About the Program for the Human Environment

The involvement of the Program for the Human Environment in DNA barcoding dates to Jesse Ausubel's attendance in February 2002 at a conference in Nova Scotia organized by the Canadian Center for Marine Biodiversity. At the conference, Paul Hebert presented for the first time his concept of large-scale DNA barcoding for species identification. Impressed by the potential for this technology to address difficult challenges in the Census of Marine Life, Jesse agreed with Paul on encouraging a conference to explore the contribution taxonomy and DNA could make to the Census as well as other large-scale terrestrial efforts.
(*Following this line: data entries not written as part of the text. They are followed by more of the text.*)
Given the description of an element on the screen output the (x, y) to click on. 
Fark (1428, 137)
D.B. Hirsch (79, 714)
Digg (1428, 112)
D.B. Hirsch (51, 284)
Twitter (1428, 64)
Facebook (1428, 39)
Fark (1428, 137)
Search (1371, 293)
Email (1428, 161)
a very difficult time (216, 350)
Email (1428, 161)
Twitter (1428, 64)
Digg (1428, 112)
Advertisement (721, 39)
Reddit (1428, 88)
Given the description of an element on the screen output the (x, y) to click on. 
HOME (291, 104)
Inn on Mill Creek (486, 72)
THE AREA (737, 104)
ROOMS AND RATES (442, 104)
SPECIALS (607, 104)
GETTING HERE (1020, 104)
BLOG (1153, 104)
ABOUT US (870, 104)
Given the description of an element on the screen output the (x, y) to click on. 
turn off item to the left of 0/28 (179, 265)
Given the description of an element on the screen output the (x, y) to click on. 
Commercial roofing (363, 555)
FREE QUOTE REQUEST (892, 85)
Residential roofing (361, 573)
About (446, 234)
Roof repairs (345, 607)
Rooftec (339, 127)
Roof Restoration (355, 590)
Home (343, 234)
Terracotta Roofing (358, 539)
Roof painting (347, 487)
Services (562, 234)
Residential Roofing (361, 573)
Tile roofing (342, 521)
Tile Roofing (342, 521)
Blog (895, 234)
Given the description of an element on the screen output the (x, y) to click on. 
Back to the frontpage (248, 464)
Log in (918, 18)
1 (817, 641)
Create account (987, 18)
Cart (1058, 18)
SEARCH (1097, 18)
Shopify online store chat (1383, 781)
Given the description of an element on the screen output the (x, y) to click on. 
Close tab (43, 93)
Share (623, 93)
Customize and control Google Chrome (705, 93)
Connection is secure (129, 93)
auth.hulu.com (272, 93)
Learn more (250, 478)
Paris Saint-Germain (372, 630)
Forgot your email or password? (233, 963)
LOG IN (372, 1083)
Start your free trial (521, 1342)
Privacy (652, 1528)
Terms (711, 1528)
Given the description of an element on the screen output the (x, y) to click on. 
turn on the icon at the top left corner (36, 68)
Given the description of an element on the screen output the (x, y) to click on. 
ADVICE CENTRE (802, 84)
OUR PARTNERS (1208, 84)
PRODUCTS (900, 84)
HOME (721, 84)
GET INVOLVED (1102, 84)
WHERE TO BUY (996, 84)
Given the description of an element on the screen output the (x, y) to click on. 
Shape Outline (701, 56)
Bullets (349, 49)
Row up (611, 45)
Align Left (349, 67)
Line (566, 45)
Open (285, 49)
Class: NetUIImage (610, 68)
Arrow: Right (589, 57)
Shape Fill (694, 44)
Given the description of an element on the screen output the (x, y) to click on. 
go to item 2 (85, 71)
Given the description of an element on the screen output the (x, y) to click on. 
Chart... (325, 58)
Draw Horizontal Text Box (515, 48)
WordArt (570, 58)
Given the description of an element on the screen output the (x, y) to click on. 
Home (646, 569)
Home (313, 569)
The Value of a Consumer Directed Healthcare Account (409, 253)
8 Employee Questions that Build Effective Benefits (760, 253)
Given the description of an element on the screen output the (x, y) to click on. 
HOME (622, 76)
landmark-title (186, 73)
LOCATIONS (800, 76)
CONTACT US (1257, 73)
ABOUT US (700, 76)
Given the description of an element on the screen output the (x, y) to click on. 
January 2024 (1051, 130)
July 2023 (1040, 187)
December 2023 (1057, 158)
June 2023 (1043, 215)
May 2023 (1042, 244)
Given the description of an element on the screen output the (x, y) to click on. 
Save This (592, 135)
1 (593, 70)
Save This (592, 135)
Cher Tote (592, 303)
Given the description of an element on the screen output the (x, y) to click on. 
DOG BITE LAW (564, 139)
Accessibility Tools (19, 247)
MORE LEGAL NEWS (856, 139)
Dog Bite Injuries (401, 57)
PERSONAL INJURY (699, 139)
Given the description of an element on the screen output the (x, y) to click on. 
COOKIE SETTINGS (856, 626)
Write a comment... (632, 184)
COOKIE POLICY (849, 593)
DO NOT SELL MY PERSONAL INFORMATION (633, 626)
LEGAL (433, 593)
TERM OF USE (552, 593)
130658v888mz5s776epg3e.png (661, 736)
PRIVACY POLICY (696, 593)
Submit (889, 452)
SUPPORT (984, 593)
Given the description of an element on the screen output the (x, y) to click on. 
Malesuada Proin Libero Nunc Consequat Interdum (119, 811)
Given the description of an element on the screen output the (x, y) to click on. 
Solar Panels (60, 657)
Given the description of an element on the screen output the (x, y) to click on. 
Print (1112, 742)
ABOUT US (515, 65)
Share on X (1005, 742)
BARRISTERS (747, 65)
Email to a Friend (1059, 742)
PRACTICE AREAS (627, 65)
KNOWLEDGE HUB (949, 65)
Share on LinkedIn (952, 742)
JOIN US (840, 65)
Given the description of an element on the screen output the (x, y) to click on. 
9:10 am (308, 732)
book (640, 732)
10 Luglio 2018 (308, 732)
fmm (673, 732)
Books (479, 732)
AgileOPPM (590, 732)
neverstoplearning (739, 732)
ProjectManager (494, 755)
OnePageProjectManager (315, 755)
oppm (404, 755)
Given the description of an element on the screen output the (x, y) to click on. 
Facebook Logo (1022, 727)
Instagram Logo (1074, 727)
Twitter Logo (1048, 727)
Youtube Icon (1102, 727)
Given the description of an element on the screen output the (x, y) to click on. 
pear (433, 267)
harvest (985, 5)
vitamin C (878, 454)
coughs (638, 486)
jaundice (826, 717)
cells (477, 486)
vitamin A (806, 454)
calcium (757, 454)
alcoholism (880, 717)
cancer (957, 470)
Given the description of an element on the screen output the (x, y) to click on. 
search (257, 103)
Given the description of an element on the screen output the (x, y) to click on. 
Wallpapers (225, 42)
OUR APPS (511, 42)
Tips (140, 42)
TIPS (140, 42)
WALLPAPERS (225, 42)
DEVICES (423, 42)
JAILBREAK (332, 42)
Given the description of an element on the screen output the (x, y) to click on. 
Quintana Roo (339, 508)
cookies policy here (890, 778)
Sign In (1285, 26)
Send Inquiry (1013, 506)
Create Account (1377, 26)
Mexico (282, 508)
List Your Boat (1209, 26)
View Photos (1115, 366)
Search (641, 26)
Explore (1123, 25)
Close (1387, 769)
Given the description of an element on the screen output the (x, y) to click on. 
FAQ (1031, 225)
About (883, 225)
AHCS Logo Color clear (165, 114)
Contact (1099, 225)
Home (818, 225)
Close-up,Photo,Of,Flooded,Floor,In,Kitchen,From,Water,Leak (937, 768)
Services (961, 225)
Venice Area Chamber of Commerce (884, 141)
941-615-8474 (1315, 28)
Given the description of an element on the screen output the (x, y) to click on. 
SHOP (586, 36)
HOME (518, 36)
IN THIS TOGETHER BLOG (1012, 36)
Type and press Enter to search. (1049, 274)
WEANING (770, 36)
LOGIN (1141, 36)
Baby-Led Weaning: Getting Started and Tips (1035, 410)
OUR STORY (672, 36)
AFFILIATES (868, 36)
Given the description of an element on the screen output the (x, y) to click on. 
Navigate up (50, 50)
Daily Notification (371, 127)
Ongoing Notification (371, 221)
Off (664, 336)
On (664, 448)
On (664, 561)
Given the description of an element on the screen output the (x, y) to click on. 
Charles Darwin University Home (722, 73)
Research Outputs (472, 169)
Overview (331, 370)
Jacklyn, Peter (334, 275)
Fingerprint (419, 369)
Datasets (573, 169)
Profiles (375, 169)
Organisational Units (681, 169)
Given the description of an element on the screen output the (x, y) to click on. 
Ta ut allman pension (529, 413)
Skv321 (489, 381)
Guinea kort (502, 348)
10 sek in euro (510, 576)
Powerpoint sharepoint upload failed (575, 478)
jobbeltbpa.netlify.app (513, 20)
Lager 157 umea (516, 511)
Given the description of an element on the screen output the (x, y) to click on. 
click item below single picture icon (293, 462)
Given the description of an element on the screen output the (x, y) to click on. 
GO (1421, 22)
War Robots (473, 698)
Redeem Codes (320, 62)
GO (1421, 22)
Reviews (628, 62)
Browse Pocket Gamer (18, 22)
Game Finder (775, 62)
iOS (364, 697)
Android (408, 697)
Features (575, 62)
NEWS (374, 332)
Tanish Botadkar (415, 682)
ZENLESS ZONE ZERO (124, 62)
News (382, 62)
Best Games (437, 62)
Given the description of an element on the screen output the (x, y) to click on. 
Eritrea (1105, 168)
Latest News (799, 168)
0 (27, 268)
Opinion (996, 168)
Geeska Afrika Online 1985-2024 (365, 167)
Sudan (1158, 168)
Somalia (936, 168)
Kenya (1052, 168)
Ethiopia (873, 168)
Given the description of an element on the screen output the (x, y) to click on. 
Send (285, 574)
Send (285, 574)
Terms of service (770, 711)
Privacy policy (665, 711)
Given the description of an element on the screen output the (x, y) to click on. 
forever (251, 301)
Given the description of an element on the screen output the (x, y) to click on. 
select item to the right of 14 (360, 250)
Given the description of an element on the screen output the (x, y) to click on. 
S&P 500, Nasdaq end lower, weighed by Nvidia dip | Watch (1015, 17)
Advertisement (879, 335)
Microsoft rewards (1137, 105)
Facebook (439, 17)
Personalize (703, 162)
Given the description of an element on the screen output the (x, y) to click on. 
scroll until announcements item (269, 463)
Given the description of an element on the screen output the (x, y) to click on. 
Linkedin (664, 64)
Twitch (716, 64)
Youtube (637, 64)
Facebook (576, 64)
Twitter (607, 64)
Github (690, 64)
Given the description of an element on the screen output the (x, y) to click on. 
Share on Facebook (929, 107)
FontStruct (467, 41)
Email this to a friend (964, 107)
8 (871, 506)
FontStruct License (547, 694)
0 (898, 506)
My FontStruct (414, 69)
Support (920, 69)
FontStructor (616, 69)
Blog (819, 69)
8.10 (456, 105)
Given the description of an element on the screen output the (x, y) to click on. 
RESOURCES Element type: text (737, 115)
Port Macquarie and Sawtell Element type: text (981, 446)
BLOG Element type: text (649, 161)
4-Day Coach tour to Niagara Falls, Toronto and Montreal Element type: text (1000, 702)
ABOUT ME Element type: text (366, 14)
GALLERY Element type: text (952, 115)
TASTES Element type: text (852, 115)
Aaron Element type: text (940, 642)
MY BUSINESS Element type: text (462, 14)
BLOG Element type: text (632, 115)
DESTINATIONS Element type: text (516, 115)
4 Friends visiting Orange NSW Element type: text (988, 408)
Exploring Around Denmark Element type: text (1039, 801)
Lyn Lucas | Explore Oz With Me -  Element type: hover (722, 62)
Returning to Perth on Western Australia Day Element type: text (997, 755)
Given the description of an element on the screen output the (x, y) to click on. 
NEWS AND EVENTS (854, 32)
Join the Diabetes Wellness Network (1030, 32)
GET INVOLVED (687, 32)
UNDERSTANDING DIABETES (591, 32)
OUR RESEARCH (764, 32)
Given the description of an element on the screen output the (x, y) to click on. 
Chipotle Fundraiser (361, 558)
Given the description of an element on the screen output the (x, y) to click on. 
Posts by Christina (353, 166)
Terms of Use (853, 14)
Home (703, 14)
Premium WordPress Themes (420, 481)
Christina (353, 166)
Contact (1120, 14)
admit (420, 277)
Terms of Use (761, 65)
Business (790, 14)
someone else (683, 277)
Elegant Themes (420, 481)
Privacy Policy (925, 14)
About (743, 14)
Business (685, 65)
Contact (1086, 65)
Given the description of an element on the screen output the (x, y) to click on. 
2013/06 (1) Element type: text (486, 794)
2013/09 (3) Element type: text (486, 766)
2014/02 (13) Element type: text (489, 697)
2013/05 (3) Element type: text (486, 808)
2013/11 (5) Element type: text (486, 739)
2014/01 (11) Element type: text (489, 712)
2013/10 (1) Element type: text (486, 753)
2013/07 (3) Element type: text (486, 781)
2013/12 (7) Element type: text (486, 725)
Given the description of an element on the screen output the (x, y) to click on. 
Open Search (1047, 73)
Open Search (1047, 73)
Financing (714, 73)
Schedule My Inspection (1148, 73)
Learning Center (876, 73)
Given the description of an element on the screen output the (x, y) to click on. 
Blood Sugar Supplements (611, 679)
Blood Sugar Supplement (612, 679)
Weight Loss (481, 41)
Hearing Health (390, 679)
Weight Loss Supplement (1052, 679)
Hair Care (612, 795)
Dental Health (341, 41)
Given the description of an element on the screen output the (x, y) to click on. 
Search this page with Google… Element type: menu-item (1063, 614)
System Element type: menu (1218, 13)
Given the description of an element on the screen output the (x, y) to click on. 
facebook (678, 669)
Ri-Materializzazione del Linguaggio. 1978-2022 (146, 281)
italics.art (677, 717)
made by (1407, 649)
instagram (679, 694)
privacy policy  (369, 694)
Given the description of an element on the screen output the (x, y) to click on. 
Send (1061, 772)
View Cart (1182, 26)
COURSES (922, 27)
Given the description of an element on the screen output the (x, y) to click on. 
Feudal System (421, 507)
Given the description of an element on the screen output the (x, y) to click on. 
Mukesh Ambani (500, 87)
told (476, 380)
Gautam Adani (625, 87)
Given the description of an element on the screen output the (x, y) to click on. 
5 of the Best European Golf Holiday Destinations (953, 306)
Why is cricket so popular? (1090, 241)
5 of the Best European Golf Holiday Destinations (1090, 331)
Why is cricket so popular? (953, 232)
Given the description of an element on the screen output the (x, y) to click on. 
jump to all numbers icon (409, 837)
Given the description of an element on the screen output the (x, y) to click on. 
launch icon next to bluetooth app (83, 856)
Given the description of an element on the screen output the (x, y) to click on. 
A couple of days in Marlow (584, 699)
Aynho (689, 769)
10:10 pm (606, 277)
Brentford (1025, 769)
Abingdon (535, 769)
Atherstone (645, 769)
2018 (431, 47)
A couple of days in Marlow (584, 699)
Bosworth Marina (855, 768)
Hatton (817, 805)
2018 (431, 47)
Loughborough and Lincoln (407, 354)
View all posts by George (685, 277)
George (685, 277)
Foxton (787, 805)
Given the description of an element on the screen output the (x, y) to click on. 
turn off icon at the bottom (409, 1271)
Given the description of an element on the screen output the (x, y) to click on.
In his capacity as a Program Director of the Sloan Foundation, Jesse turned to the Banbury Conference Center of Cold Spring Harbor Laboratory, whose leader Jan Witkowski prepared a strong proposal to explore both the scientific reliability of barcoding and the processes that might bring it to broad application. Concurrently, PHE researcher Mark Stoeckle began to work with the Hebert lab on analytic studies of barcoding in birds. Our involvement in barcoding now takes 3 forms: assisting the organizational development of the Consortium for the Barcode of Life and the Barcode of Life Initiative; contributing to the scientific development of the field, especially by studies in birds, and contributing to public understanding of the science and technology of barcoding and its applications through improved visualization techniques and preparation of brochures and other broadly accessible means, including this website. While the Sloan Foundation continues to support CBOL through a grant to the Smithsonian Institution, it does not provide financial support for barcoding research itself or support to the PHE for its research in this field.